- **What is needed**:
Find the string "abenteuertrends" in the entries and copy each line that has it.

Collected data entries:
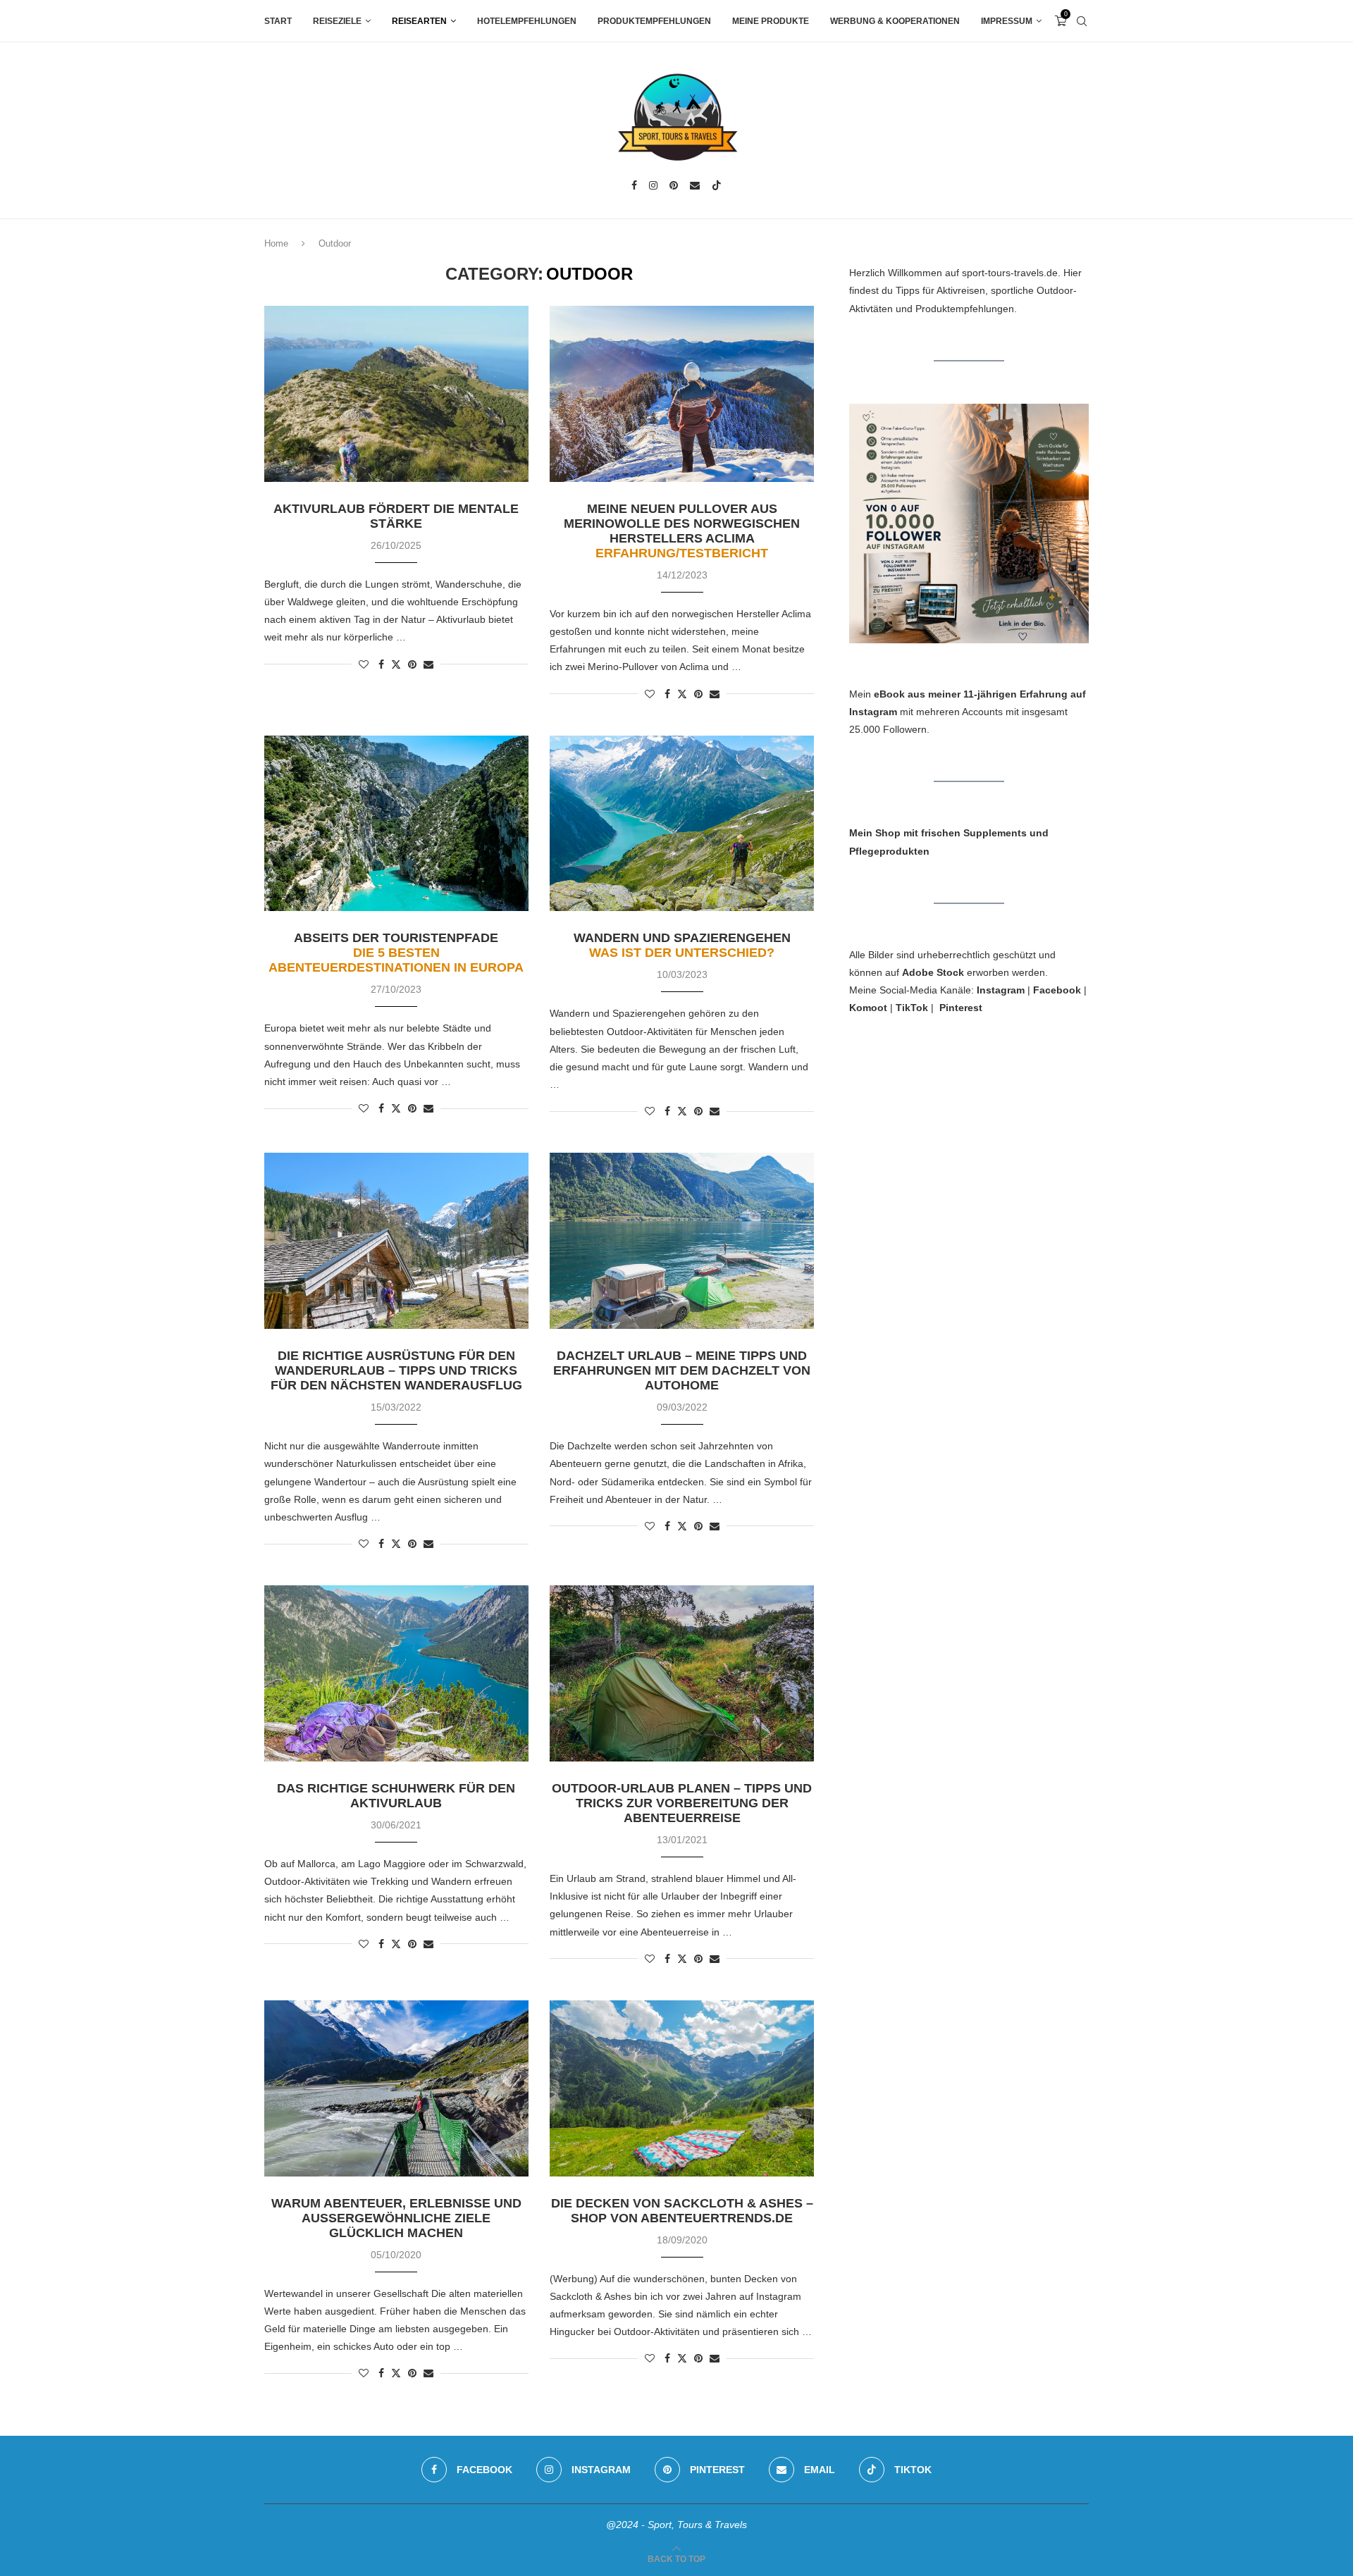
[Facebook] (634, 185)
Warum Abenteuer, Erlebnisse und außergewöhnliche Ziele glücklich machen (396, 2218)
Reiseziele (337, 21)
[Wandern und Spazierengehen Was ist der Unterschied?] (682, 824)
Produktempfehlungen (654, 21)
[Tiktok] (717, 185)
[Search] (1082, 21)
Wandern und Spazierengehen (682, 945)
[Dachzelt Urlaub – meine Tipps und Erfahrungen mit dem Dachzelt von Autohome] (682, 1241)
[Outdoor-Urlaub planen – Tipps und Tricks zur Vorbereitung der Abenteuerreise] (682, 1673)
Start (278, 21)
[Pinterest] (673, 185)
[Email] (695, 185)
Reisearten (419, 21)
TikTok (912, 1007)
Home (276, 243)
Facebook (1057, 990)
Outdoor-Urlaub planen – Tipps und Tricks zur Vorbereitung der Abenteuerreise (682, 1803)
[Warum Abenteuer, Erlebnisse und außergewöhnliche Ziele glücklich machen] (396, 2088)
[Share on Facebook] (381, 664)
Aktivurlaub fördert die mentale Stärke (396, 516)
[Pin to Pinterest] (412, 664)
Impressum (1006, 21)
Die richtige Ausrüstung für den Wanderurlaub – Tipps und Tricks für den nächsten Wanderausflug (396, 1370)
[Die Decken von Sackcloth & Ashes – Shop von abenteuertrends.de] (682, 2088)
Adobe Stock (933, 972)
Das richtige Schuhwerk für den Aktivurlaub (396, 1795)
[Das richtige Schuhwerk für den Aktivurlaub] (396, 1673)
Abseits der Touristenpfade (396, 952)
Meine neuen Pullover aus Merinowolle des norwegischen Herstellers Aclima (682, 531)
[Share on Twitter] (396, 664)
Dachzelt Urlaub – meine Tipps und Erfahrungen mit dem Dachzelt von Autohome (681, 1370)
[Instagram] (653, 185)
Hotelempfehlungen (526, 21)
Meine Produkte (770, 21)
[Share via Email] (428, 664)
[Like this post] (364, 664)
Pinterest (960, 1007)
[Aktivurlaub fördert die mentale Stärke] (396, 394)
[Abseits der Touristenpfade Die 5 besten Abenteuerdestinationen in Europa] (396, 824)
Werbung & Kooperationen (895, 21)
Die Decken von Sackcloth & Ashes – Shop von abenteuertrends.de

- **Output of the task**:
[Die Decken von Sackcloth & Ashes – Shop von abenteuertrends.de] (682, 2088)
Die Decken von Sackcloth & Ashes – Shop von abenteuertrends.de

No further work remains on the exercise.